Перо послушно царапало пергамент. Преподобный размышлял, как сформулировать следующую фразу наиболее обтекаемо, когда раздался стук в дверь. Феофан сделал раздраженный знак ладонью. Брат Свирид проворно поднялся с места и высунул длинный тонкий нос в коридор:
— Преподобный отец занят.
Из-за двери донеслось невнятное бормотание. На летописца, очевидно, наседали, но он не сдавал позиции, пытаясь захлопнуть створку с опасностью прищемить наиболее выдающуюся часть своей физиономии.

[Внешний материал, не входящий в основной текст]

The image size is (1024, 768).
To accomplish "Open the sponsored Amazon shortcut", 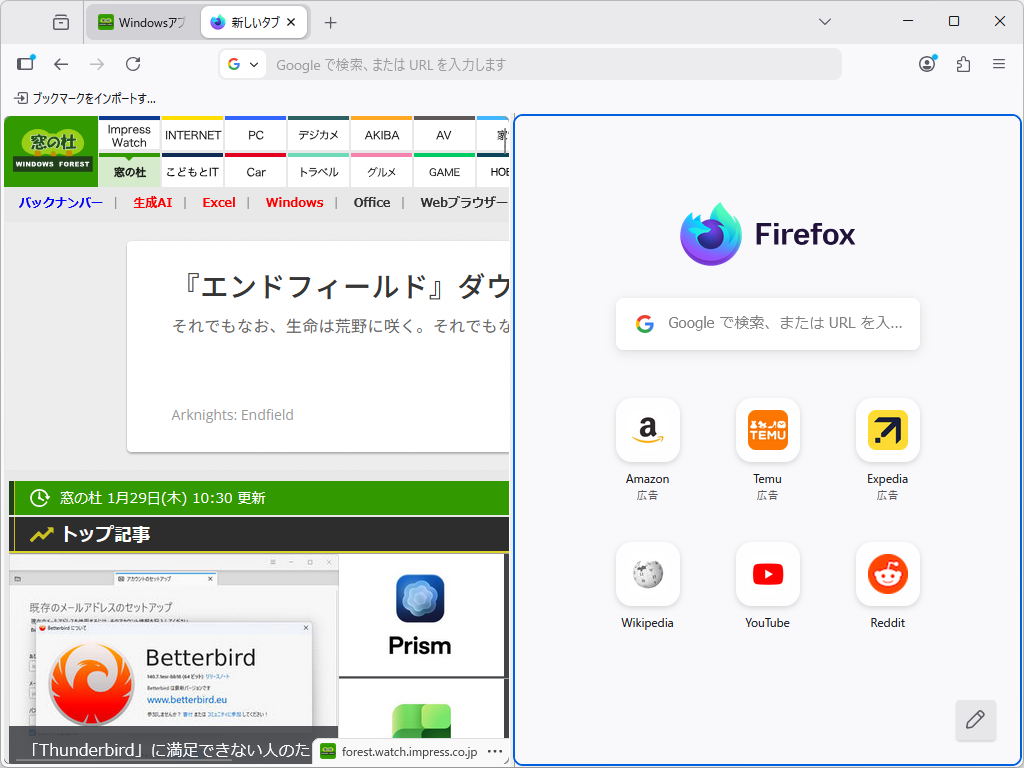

Феофан не выдержал:
— Ну что там?! Неужели это не может подождать?!
Воспользовавшись моментом, навязчивый посетитель просочился между защитником кельи и косяком. Перед преподобным предстал всклокоченный брат Макарий.
— Эко… эзо… — задыхаясь, выпалил он, тыкая пальцем себе за спину, — экзорцист! Отец Стефано! Он приехал.
— Свет Всемогущий! — Признаться, Феофан совсем позабыл о священнике. Конечно, он немедленно отправил голубя в Тис, чтобы отменить визит, в свете последних событий казавшийся совершенно не к месту. Но его послание, скорее всего, достигло преподобного Агапита, когда отец Стефано уже был в дороге.
— Где он?
— На пути сюда, — несколько отдышавшись, объяснил Макарий. — Послушник прибежал с новостью.
— Ты свободен, брат, — кивнул Феофан летописцу и нашарил висящий на спинке стула плащ. — Я выйду навстречу.
Отца Стефано преподобный опознал сразу — не только по лиловой сутане, но и по всей приземистой, почти квадратной фигуре и примечательно крупной голове той же формы, с намечающейся плешью в жестких черных волосах. Прежде Феофан видел священника только однажды, во время своего визита в Тис, но этого энергичного, внушающего беспокойство человека трудно было не запомнить. Вновь прибывший широко шагал навстречу настоятелю, и длинные полы одежды летели за ним по воздуху.
— Отец Стефано, — приветливо улыбнулся старик, благословляя гостя. — Какая удача, что вы смогли прибыть в обитель так быстро!
Экзорцист осенил себя знаком Света, и преподобный отметил, что с момента их последней встречи во внешности священника произошло по крайней мере одно изменение: на унизанной перстнями руке не хватало безымянного пальца.
— Я выехал тотчас, как мы получили ваше известие. Наступают беспокойные времена. — Колючие глаза Стефано обежали слушателей, язык облизнул бесцветные губы. — В Абсалоне оборотни выходят на ночные улицы. Леса и дороги кишат бандитами Хвороста. Тьма касается даже самых святых мест. Мы должны стоять плечом к плечу. Мы должны вырвать зло с корнем!
28
П.п.в.в. — После Последних Волшебных Войн.